EXERCISE OBJECTIVE:
Copy every line that contains the string "agent" from the entries below.

(EXERCISE MATERIALS)

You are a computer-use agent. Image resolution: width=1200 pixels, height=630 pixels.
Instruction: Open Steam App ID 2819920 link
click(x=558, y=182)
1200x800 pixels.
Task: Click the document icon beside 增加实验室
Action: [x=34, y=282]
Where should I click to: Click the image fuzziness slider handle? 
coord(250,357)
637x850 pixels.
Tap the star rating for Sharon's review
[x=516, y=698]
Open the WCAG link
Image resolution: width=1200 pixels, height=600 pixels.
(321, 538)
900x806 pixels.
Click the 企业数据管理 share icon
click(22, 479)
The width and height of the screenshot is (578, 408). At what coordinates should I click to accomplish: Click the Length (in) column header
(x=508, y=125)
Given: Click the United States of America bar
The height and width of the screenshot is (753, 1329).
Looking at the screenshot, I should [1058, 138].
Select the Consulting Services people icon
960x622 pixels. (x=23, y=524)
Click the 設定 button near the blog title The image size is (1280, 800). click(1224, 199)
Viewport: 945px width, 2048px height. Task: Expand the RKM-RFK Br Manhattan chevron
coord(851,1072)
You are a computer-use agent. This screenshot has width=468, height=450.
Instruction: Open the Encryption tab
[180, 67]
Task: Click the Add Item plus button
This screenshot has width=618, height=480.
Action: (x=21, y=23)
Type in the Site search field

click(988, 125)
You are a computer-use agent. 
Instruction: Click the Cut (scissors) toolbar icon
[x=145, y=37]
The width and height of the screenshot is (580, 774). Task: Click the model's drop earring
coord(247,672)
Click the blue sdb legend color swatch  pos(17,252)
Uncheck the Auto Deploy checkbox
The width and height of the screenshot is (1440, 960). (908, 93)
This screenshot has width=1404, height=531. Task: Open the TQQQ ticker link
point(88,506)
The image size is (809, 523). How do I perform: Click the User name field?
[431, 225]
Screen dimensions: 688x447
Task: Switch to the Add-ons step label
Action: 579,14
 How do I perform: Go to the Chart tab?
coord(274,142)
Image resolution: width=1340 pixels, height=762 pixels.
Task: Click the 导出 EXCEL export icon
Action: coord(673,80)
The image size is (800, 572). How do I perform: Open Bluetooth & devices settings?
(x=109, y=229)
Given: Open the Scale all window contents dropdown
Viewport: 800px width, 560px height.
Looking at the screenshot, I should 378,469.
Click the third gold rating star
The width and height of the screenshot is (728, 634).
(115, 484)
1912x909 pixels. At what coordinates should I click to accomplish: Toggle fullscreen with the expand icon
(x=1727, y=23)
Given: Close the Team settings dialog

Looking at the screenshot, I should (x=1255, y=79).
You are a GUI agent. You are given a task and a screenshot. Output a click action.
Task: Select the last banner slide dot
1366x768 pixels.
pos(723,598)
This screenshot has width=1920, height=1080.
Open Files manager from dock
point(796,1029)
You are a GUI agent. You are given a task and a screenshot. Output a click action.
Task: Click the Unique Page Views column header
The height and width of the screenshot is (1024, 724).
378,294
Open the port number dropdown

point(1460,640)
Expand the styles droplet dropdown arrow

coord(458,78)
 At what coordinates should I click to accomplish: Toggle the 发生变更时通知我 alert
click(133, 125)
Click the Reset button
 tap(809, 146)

(End EXERCISE MATERIALS)

SOLVED PROBLEM:
You are a computer-use agent. Image resolution: width=1200 pixels, height=630 pixels.
You are a computer-use agent. This screenshot has width=468, height=450.
You are a computer-use agent. 
You are a GUI agent. You are given a task and a screenshot. Output a click action.
You are a GUI agent. You are given a task and a screenshot. Output a click action.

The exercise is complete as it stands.